Input for this task:
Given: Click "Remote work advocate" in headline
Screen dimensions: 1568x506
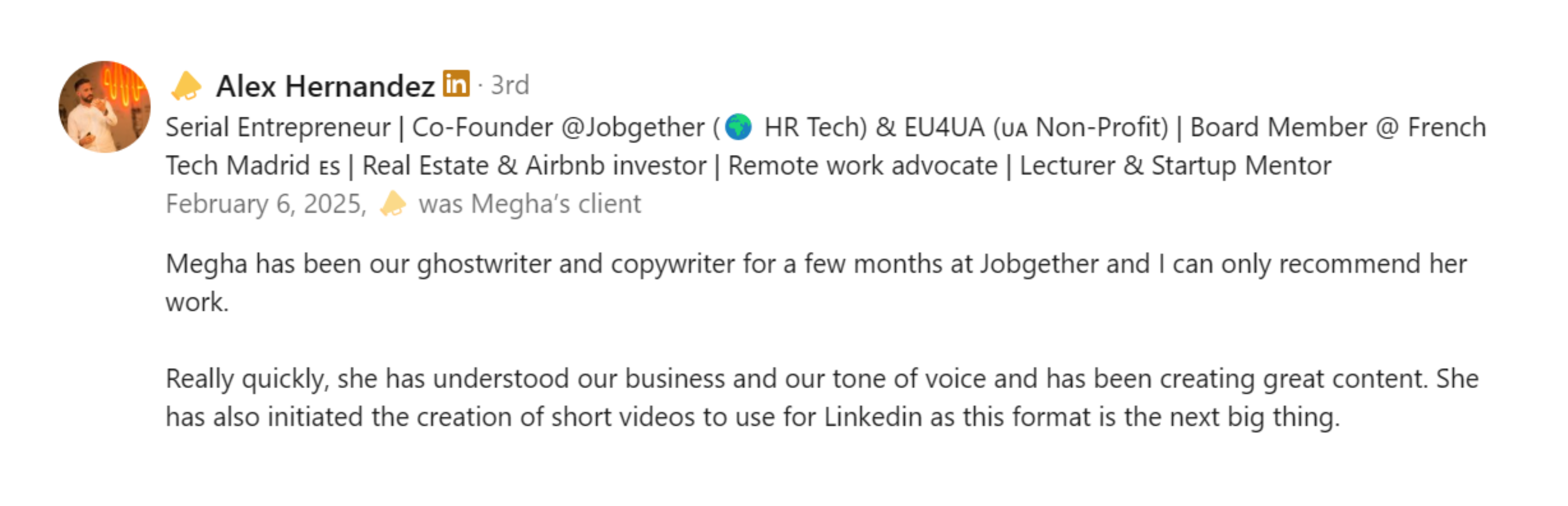Looking at the screenshot, I should [x=862, y=166].
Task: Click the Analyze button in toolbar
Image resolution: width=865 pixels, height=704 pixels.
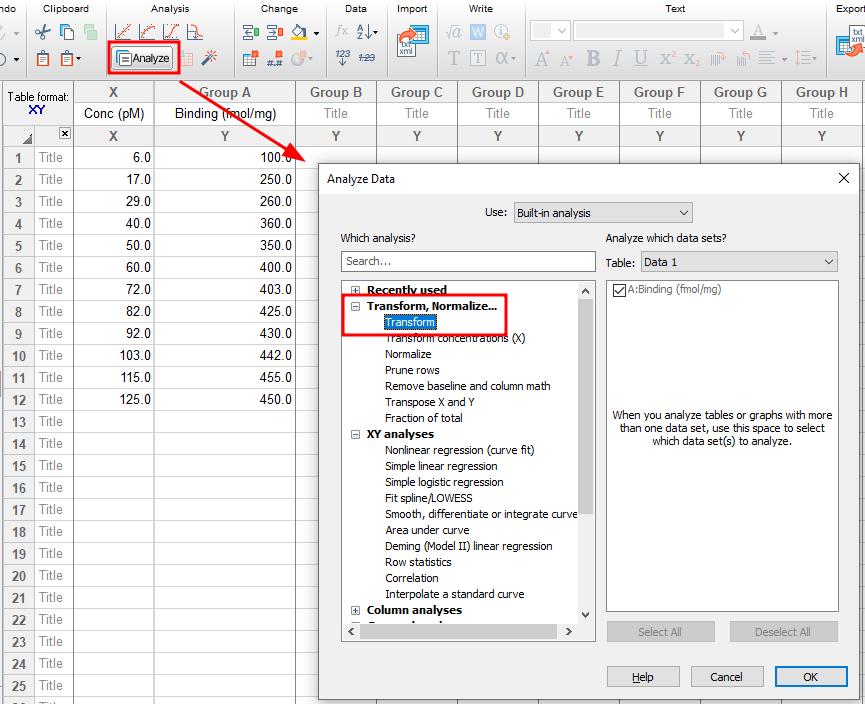Action: pyautogui.click(x=144, y=58)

Work request: Transcribe the records above exactly, without images.

Written solution:
Given: Click "Remote work advocate" in headline
Screen dimensions: 1568x506
Looking at the screenshot, I should [x=862, y=166].
Task: Click the Analyze button in toolbar
Image resolution: width=865 pixels, height=704 pixels.
Action: pyautogui.click(x=144, y=58)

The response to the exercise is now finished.